> [To do] Skip the pictures. Retype exactly, and only, the lines between the line holding "The width and height of the screenshot is (2067, 828)." and the last line below, inclusive.

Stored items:
= Beginning of Section =
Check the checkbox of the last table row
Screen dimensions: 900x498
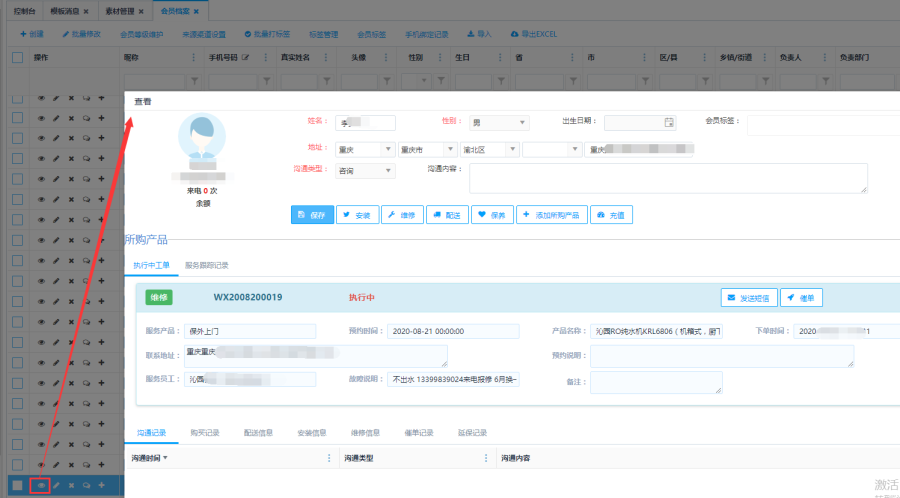17,485
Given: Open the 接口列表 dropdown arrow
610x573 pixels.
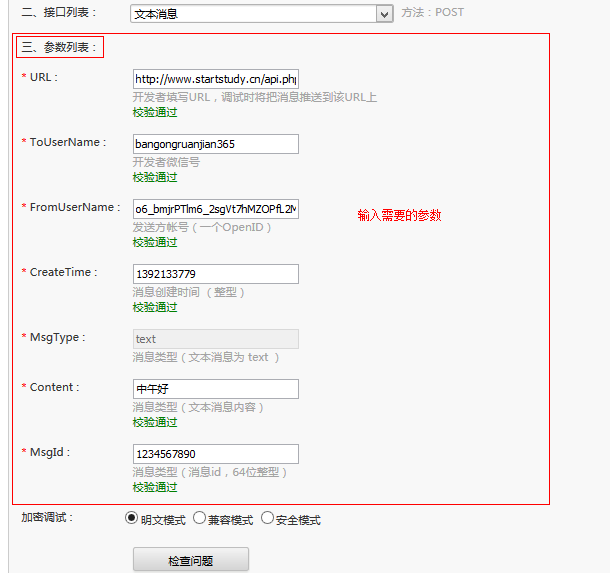Looking at the screenshot, I should 384,14.
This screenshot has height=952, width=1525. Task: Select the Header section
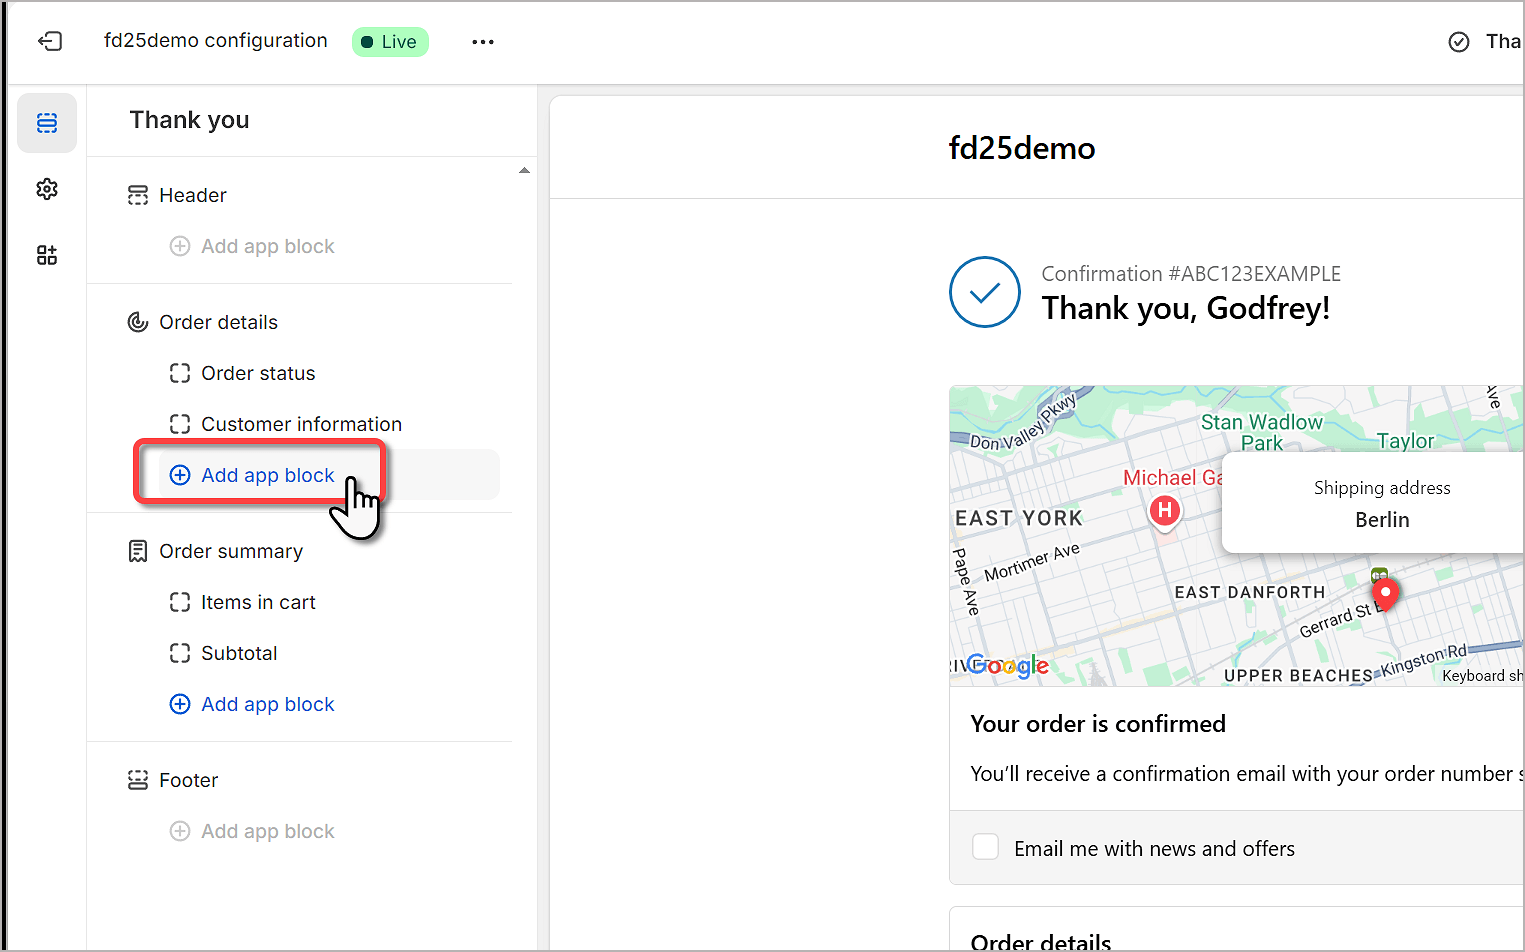[192, 195]
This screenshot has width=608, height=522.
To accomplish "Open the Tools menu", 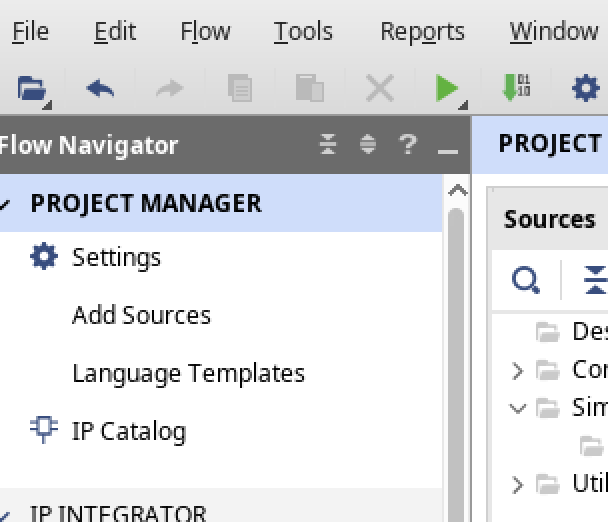I will pos(303,31).
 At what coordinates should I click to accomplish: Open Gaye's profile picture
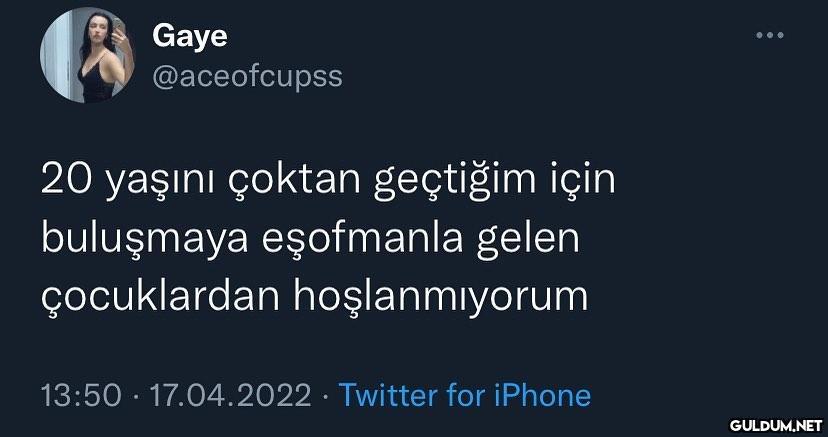click(x=87, y=55)
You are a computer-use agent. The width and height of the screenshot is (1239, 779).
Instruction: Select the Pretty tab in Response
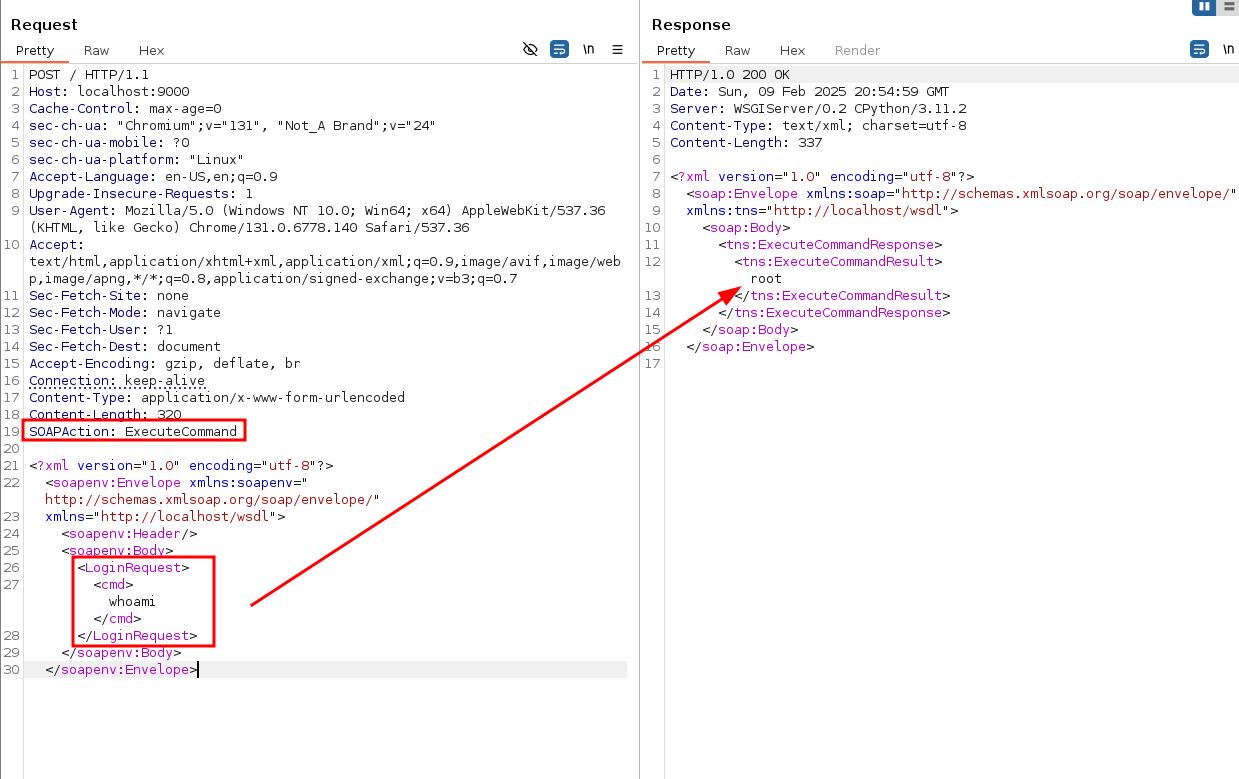[676, 50]
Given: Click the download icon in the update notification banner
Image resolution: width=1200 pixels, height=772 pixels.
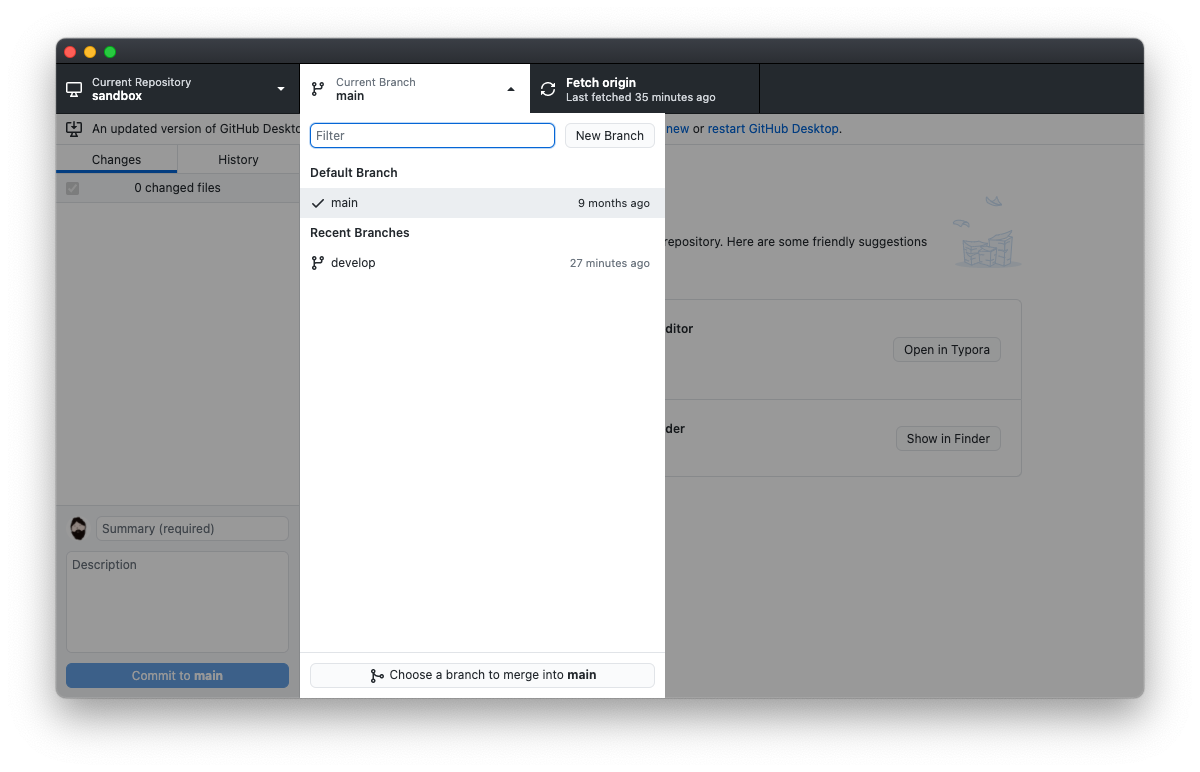Looking at the screenshot, I should click(x=74, y=128).
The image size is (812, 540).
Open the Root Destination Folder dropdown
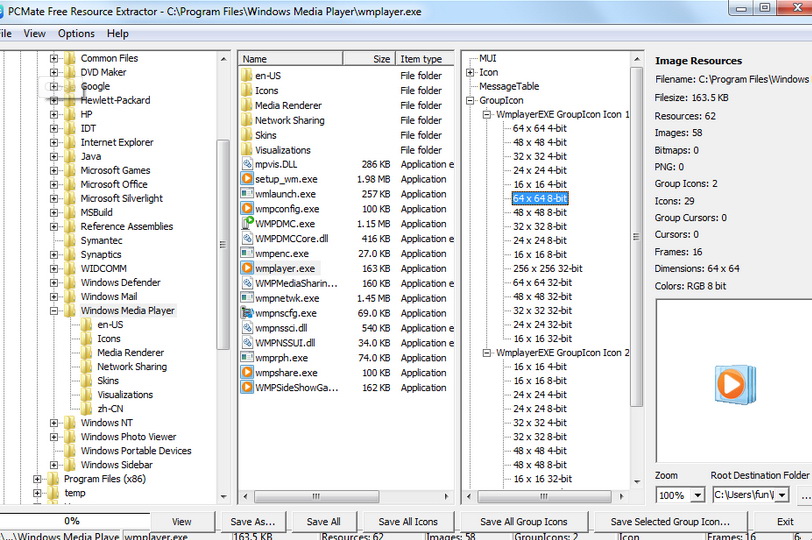(781, 495)
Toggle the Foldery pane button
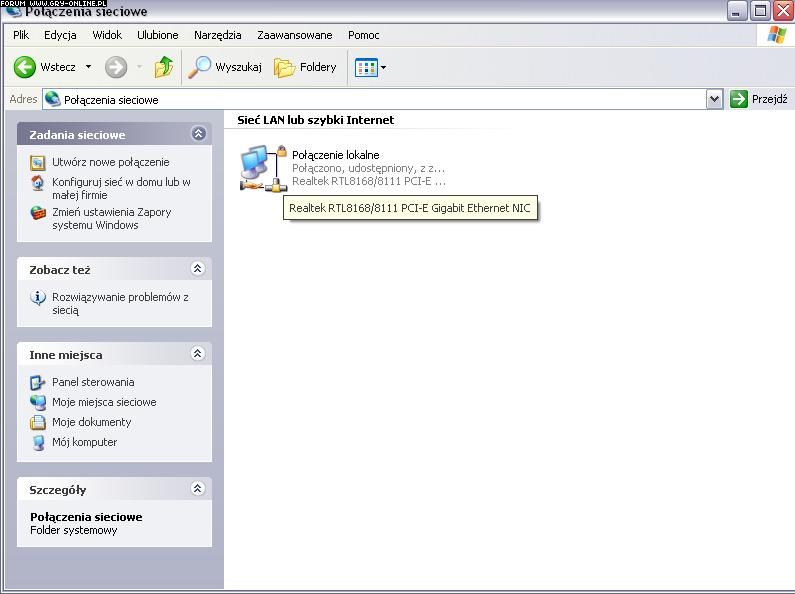795x594 pixels. [x=306, y=67]
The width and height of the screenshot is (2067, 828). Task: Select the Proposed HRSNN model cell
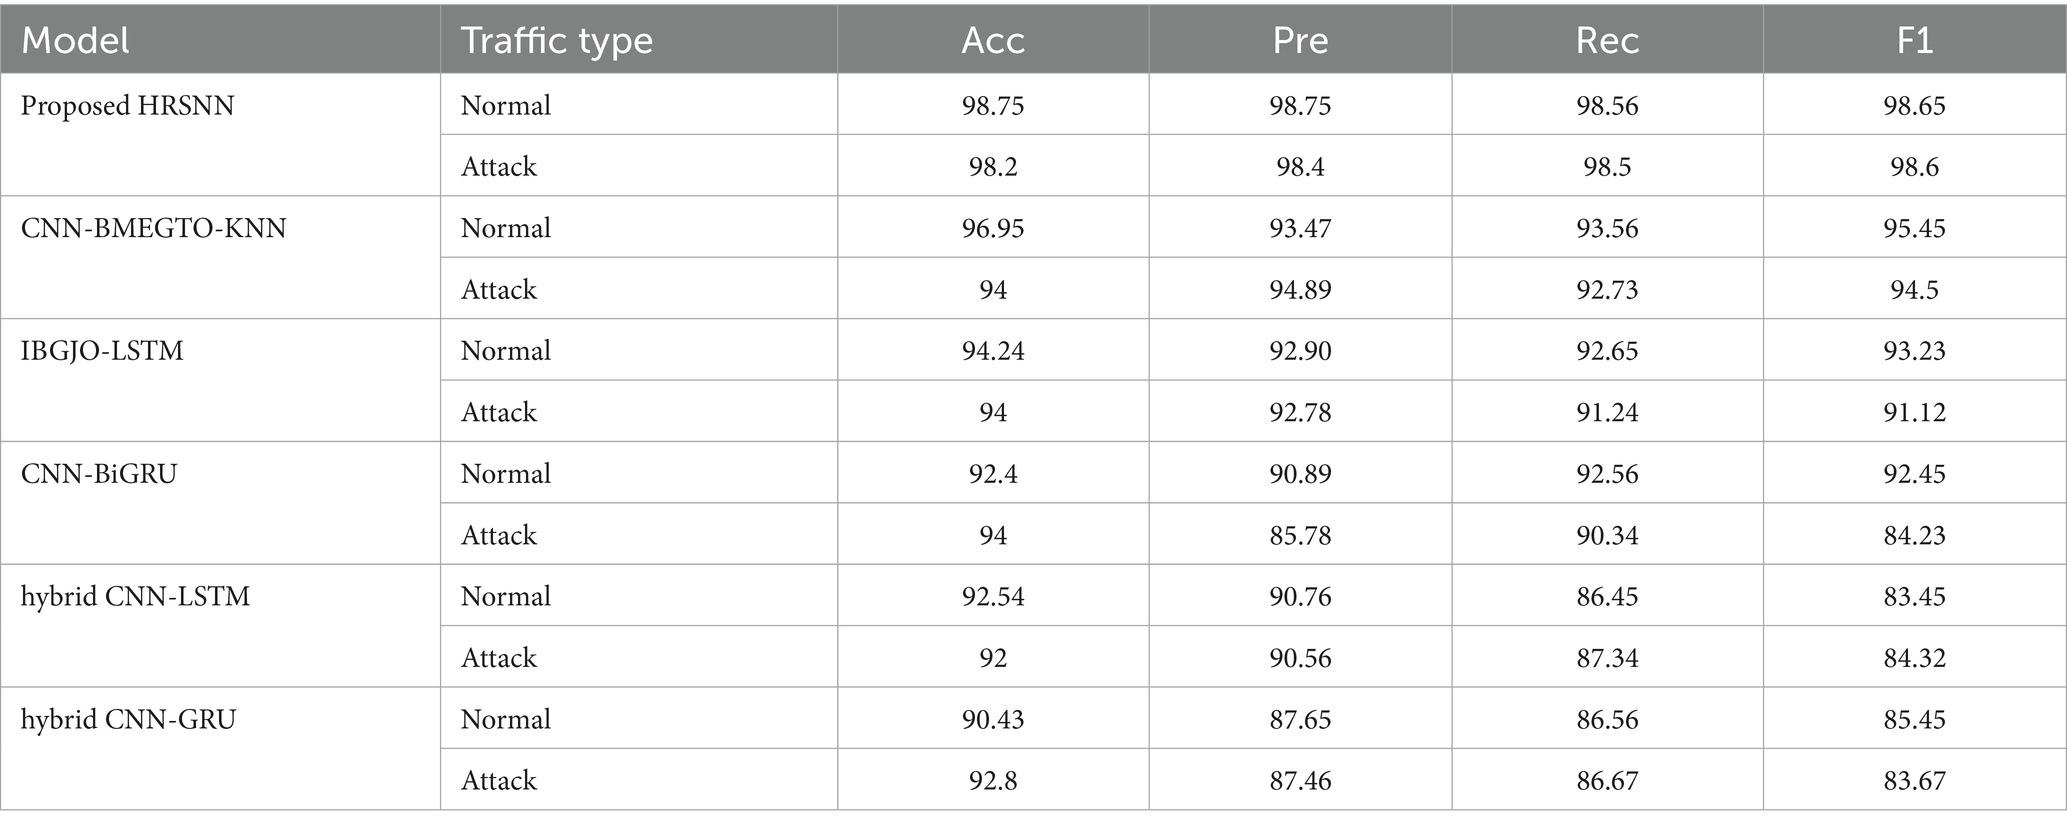(x=127, y=106)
= End of Section =
> [Answer area]
The width and height of the screenshot is (2067, 828). Task: Select the Proposed HRSNN model cell
(x=127, y=106)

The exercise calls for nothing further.